Linux memory management at scale
2020-10-11 , Arch Conf

Memory management is an extraordinarily complex and widely misunderstood topic. It is also one of the most fundamental concepts to understand in order to produce coherent, stable, and efficient systems and containers, especially at scale. In this talk, we will go over how to compose reliable memory heavy, multi container systems that can withstand production incidents, and go over examples of how Facebook is achieving this in production at the cutting edge. We'll also go over the open-source technologies we're building to make this work at scale in a density that has never been achieved before.

We'll also discuss widely-misunderstood Linux memory management concepts which are important to site reliability and container management with an engineer who works on the Linux kernel's memory subsystem, busting commonly held misconceptions about things like swap and memory constraints, and giving advice on key and bleeding-edge kernel concepts like PSI, cgroup v2, memory protection, and other important container-related topics along the way.

See also: Slides (3.2 MB)

Chris Down is an engineer on Facebook's Kernel team, based in London. He works on memory management within the kernel, especially cgroups, and is also a maintainer of the systemd project. Inside Facebook, he is responsible for debugging and resolving major production issues and improving the reliability and efficiency of Facebook's systems at scale.

ENTRIES PROVIDED:
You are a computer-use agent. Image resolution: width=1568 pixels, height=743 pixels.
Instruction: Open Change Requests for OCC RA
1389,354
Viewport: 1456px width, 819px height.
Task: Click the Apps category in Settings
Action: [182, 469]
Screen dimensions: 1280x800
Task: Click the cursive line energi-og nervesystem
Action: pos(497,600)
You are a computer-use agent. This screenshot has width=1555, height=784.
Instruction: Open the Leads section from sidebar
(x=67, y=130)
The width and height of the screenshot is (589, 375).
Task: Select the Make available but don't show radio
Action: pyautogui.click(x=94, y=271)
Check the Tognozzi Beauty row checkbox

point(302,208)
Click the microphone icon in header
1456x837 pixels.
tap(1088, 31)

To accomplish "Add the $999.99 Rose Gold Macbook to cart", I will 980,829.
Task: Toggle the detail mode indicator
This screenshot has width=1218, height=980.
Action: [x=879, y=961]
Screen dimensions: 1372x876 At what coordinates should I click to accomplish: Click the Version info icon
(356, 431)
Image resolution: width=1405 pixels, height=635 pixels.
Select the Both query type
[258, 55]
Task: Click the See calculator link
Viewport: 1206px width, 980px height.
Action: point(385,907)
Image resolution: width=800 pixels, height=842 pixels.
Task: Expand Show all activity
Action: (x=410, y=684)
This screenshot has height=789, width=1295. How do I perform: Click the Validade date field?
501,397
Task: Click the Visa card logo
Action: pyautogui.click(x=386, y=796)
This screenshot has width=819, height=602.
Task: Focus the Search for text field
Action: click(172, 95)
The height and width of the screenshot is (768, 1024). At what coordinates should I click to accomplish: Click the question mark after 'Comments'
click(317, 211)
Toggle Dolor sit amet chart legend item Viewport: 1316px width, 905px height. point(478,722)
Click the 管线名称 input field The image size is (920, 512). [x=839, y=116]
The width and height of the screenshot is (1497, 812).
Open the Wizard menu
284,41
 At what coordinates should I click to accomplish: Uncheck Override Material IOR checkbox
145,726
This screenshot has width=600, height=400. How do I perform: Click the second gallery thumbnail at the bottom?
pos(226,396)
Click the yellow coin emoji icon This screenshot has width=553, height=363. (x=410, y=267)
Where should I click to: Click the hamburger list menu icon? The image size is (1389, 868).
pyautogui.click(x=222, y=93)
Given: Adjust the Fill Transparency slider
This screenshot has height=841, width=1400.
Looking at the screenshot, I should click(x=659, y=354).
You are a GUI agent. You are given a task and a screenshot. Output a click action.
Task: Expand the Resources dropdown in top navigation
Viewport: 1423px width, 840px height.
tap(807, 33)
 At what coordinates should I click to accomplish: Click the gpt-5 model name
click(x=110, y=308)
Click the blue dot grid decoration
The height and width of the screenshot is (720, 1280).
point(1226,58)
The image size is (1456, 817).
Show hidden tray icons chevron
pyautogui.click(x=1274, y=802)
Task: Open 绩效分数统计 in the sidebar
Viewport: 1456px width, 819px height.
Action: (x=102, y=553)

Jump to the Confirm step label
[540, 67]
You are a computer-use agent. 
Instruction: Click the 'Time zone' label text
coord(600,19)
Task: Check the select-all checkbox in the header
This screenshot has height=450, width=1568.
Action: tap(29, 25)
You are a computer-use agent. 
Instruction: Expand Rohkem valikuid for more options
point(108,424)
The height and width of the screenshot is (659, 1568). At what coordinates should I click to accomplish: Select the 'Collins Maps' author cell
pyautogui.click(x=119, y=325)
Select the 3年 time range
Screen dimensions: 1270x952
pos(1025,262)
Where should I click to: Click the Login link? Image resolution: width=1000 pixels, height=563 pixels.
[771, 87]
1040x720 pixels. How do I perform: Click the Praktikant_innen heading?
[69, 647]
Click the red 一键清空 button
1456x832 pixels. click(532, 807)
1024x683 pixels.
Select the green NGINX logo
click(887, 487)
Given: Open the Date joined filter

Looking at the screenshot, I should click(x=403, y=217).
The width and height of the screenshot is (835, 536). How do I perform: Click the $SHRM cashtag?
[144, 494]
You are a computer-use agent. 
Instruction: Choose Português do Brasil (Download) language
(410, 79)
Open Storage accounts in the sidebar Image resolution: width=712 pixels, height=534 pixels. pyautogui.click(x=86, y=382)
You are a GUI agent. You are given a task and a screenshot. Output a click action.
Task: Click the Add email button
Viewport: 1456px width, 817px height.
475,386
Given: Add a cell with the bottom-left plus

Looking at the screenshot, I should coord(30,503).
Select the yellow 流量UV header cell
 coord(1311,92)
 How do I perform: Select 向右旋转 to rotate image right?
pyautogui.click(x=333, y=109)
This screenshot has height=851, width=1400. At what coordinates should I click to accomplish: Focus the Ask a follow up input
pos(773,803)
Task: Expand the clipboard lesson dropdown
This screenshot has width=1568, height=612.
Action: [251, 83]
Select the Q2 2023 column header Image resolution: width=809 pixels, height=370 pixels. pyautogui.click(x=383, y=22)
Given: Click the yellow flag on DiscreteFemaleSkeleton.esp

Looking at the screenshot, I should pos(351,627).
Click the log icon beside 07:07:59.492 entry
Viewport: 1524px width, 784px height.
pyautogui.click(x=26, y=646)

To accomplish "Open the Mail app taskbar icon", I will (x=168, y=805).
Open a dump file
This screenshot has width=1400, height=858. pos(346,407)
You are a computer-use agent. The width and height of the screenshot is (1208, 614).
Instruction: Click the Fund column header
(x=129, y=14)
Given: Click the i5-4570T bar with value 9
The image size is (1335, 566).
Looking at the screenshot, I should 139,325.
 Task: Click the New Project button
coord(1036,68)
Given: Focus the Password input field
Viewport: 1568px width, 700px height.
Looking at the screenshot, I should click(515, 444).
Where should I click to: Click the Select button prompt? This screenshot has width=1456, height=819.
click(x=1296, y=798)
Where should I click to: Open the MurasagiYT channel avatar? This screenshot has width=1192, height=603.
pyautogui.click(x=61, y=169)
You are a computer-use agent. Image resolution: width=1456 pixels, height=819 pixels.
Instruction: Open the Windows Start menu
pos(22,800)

TASK GOAL: Summarize the talk description in two sentences. The items are taken from a different source than the text.

FINAL RESULT: The talk covers how to build reliable, memory-heavy, multi-container systems that withstand production incidents, with examples from Facebook's production use and the open-source technologies being built to make this work at scale. It also addresses misunderstood Linux memory management concepts such as swap and memory constraints, and gives advice on kernel features like PSI, cgroup v2, and memory protection.